Paul visits home, and the contrast with civilian life highlights the cost of the war on his psyche. The town has not changed since he went off to war, but he has: he finds that he does "not belong here anymore, it is a foreign world". He feels disconnected from most of the townspeople. His father asks him "stupid and distressing" questions about his war experiences, not understanding "that a man cannot talk of such things". An old schoolmaster lectures him about strategy and advancing to Paris while insisting that Paul and his friends know only their "own little sector" of the war but nothing of the big picture.
Indeed, the only person he remains connected to is his dying mother, with whom he shares a tender, yet restrained relationship. The night before he is to return from leave, he stays up with her, exchanging small expressions of love and concern for each other. He thinks to himself, "Ah! Mother, Mother! How can it be that I must part from you? Here I sit and there you are dying; we have so much to say, and we shall never say it." In the end, he concludes that he "ought never to have come [home] on leave".
Paul is glad to return and reunite with his comrades.

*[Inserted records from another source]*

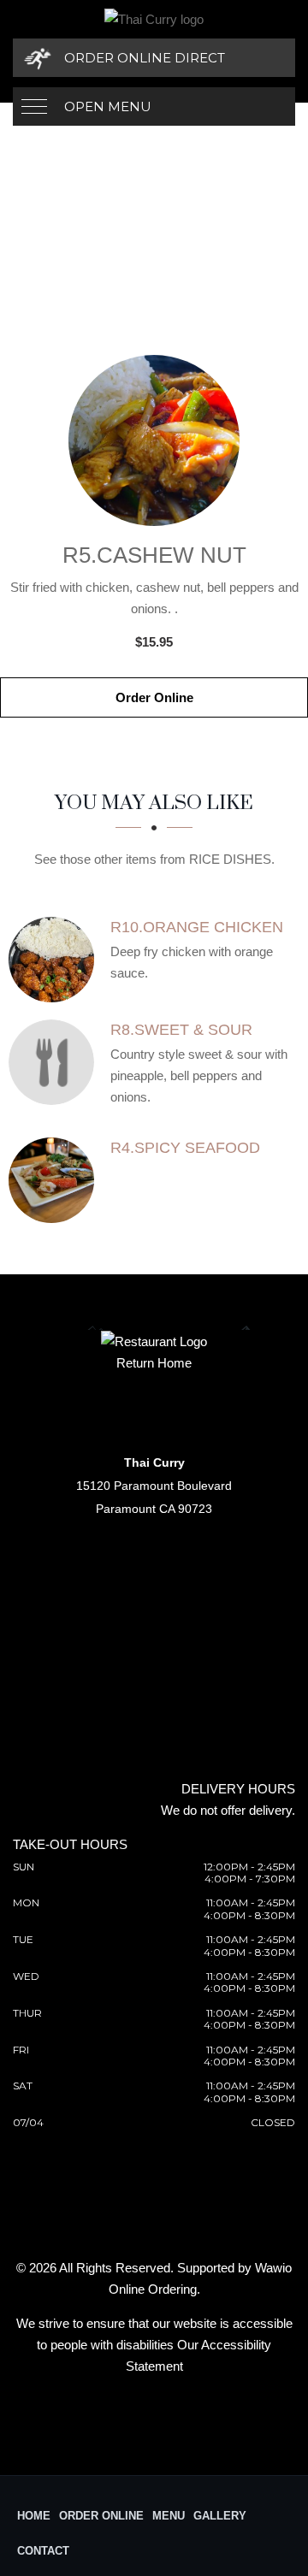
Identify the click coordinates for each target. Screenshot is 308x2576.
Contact (43, 2550)
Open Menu (107, 106)
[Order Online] (154, 440)
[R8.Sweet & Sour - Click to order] (56, 1062)
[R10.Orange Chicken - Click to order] (56, 959)
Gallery (219, 2515)
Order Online (154, 697)
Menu (168, 2515)
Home (33, 2515)
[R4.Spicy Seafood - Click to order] (56, 1180)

Soon after, he volunteers to go on a patrol and kills a man in hand-to-hand combat for the first time. He watches the man die slowly in agony for hours. He is remorseful and devastated, asking for forgiveness from the man's corpse. He later confesses to Kat and Albert, who try to comfort him and reassure him that it is only part of the war. Afterwards, they are sent on what Paul calls a "good job". They must guard a supply depot in a village that was evacuated due to being shelled too heavily. During this time, the men are able to adequately feed themselves, unlike the near-starvation conditions in the German trenches. In addition, the men enjoy themselves while living off the spoils from the village and officers' luxuries from the supply depot (such as fine cigars). While evacuating the villagers (enemy civilians), Paul and Albert are taken by surprise by artillery fired at the civilian convoy and are wounded by a shell. On the train back home, Albert takes a turn for the worse and cannot complete the journey, and instead is sent off the train to recuperate in a Catholic hospital. By a combination of bartering and manipulation, Paul manages to stay together with Albert. Albert eventually has his leg amputated, while Paul is deemed fit for service and returned to the front.

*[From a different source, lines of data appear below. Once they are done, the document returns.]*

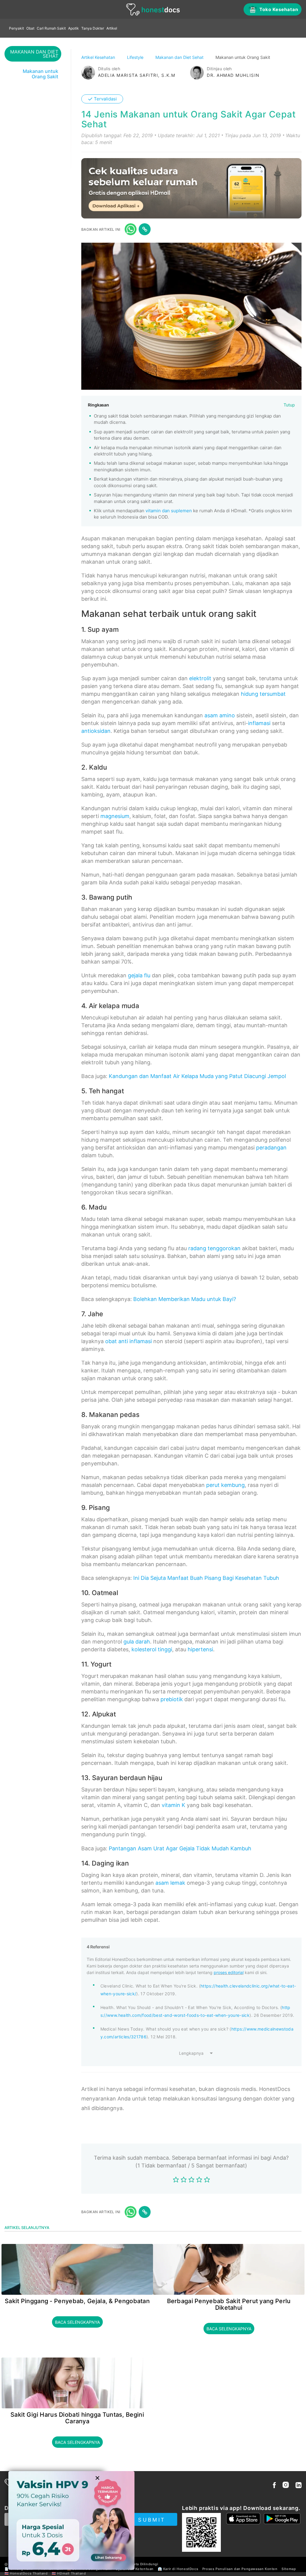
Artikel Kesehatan (98, 57)
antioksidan (96, 731)
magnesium (114, 816)
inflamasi (259, 723)
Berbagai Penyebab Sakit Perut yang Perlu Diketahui (229, 2304)
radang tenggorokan (214, 1248)
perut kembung (225, 1485)
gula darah (136, 1641)
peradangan (271, 1147)
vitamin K (173, 1805)
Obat (30, 28)
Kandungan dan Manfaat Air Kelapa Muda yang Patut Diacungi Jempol (197, 1076)
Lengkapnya (191, 2053)
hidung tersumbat (263, 694)
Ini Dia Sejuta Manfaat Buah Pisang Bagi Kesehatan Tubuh (206, 1578)
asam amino (219, 715)
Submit (151, 2520)
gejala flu (139, 975)
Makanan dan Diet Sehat (180, 57)
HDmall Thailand (71, 2573)
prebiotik (171, 1699)
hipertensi (200, 1649)
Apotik (73, 28)
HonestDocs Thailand (29, 2573)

By now, the war is nearing its end and the German Army is retreating. In despair, Paul watches as his friends fall one by one. Kat's death is the last straw that finally causes Paul to lose his will to live. In the final chapter, he comments that peace is coming soon, but he does not see the future as bright and shining with hope. Paul feels that he has no aims left in life and that their generation will be different and misunderstood.
In October 1918, Paul is finally killed on a remarkably peaceful day. The situation report from the frontline states a simple phrase: "All quiet on the Western Front." Paul's corpse displays a calm expression on its face, "as though almost glad the end had come."